AUFGABE: Setze den Text über das Ausgehen ohne Make-up im Anschluss an seinen letzten Satz fort.
::: TEXTABSCHNITT
Ungeschminkt aus dem Haus zu gehen war für mich nie ein Thema. Man könnte auch sagen, es war ein absolutes No-Go. Nicht mal zum Sport wäre ich ohne Make-Up gegangen und auch mein Freund hat mich am Anfang unserer Beziehung nie ungeschminkt gesehen. Die Angst vor Ablehnung oder davor, eine Angriffsfläche zu bieten, hatte mich so sehr im Griff, dass ich mich nie wirklich für das Auftragen von Schminke entschieden habe. Ich habe einfach gar nicht anders gekonnt. Tatsächlich habe ich das aber erst vor kurzem so richtig verstanden, obwohl sich das Thema schon immer in Bewegung und unter Beobachtung befunden hatte. Dieser Moment, als ich gemerkt habe, dass ich fremden Menschen (und auch einigen Freunden) nie mein natürliches Gesicht gezeigt habe, war für mich erschütternd und schmerzhaft. Nachdem ich mich nun einige Zeit mit diesem Gefühl rumgeschlagen habe und trotzdem keinen richtigen Zugang zu mir und meinem „nackten“ Gesicht fand, war ich so richtig schön unterwegs in Richtung Verzweiflung. All diese Artikel darüber, wie viel Freiheit einem ein ungeschminktes Gesicht geben kann und wie selbstverständlich alle anscheinend das Selbstbewusstsein zu diesem Schritt aufbringen konnten… mir wollte das alles einfach nicht in den Kopf und ich habe mich lang ganz anders gefühlt. Bis ich eines morgens vergangene Woche aufstand und mich ohne Make-Up so schön fand, dass ich beschlossen habe, erst mal eine Weile so zu bleiben.
::::::
::: DATENLISTE
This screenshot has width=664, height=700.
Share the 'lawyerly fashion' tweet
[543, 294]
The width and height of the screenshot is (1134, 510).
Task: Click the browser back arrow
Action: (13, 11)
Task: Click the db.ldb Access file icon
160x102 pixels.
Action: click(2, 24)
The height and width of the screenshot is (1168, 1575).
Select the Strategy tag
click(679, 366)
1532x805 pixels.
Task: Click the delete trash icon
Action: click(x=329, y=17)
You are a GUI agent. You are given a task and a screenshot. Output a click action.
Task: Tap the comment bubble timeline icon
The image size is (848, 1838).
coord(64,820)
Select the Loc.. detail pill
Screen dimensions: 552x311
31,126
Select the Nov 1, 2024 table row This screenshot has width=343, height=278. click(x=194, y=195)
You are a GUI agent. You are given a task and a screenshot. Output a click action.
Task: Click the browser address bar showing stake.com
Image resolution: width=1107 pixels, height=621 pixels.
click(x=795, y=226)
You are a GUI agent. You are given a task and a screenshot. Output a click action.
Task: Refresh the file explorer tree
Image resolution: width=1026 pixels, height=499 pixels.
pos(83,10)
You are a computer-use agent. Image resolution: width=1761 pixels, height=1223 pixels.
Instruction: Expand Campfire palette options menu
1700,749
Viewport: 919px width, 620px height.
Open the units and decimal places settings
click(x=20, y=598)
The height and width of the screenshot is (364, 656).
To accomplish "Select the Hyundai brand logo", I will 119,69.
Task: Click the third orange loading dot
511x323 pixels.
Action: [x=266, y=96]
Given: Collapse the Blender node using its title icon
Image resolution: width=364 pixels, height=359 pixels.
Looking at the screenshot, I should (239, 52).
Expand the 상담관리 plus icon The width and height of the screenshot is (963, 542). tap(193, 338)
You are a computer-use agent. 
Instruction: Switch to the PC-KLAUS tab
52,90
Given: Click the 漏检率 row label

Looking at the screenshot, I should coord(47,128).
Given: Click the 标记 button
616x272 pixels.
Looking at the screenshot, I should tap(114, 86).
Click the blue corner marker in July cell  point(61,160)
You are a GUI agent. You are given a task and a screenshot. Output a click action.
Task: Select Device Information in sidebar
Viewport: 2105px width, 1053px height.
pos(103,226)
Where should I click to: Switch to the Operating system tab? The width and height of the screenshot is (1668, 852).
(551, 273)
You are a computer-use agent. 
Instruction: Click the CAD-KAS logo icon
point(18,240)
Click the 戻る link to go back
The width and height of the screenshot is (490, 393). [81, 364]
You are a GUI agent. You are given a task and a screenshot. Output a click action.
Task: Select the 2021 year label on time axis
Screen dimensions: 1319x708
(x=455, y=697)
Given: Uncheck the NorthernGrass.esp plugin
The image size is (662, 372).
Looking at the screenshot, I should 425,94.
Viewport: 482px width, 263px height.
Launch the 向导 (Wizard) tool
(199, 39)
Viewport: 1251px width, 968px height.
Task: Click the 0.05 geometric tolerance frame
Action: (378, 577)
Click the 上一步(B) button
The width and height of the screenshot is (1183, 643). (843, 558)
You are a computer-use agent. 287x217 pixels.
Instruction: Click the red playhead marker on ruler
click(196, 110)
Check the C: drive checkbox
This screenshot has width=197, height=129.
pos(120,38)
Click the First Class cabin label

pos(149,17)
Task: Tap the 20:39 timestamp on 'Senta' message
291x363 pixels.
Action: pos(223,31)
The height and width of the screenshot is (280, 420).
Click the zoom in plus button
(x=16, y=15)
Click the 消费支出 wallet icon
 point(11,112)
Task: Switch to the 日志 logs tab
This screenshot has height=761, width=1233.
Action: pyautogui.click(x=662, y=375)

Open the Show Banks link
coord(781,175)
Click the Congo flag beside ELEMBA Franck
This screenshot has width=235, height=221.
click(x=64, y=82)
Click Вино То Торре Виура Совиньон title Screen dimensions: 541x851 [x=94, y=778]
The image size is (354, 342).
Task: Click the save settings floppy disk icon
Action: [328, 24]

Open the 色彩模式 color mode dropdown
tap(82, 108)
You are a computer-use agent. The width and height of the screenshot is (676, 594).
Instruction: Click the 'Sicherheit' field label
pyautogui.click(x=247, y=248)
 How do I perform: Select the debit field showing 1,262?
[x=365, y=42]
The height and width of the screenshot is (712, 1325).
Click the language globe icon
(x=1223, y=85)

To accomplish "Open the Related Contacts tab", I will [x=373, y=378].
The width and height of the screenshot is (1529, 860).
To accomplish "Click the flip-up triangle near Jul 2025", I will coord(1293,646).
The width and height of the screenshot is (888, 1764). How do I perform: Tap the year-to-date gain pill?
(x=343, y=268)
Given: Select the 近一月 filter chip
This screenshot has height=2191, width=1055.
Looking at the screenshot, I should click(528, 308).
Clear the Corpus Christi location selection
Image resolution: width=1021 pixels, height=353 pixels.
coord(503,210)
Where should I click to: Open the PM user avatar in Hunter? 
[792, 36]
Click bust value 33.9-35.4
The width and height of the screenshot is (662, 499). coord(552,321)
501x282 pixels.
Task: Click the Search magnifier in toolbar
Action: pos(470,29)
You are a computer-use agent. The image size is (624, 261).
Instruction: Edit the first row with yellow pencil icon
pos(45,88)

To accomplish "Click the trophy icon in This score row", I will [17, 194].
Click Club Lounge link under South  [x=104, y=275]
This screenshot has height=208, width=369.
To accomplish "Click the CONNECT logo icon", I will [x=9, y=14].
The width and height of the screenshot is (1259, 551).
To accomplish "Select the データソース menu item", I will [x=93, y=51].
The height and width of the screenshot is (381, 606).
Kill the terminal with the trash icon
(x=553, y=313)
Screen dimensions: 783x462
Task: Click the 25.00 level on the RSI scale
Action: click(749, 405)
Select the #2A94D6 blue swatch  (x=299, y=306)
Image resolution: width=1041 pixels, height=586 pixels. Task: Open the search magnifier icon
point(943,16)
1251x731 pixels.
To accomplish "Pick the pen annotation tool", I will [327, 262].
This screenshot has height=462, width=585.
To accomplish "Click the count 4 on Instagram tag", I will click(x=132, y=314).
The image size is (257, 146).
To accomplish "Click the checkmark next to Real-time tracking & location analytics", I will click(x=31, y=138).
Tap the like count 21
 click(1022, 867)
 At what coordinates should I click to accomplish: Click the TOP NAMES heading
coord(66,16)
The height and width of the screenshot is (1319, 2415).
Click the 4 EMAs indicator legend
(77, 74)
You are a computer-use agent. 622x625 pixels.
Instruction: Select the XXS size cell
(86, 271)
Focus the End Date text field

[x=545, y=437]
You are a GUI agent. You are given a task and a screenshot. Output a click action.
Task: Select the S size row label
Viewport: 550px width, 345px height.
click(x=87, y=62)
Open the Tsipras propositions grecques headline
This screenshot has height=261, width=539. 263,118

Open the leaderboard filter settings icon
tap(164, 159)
::::::
ANTWORT:
In diesem Atemzug ist es mir erst mal ganz wichtig zu sagen, dass man das auch nicht muss. Ich mag diese Artikel und etwas übersimplifizierten Meinungsäußerungen nicht, die Frauen unter einem (oft vermeintlich) feministischen Deckmantel aufzwingen, auf jeden Fall ungeschminkt sein zu müssen und sich dabei gefälligst fantastisch zu fühlen. Man muss nicht ungeschminkt sein, um sich zu mögen, zu respektieren und um stark zu sein. Jeder soll das machen wie er möchte, die einen brauchen diese ungeschminkt Phase eben und sie mag auch im ein oder andere Fall für immer anhalten, andere tragen jeden Tag Wimpertusche und Rouge und sind trotzdem selbstbewusst. Es ist also wichtig zu verstehen, dass das hier meine persönliche Herangehensweise an das Thema ist, die weder Vorbild noch Abschreckung sein soll, sondern vor allem: ehrlich.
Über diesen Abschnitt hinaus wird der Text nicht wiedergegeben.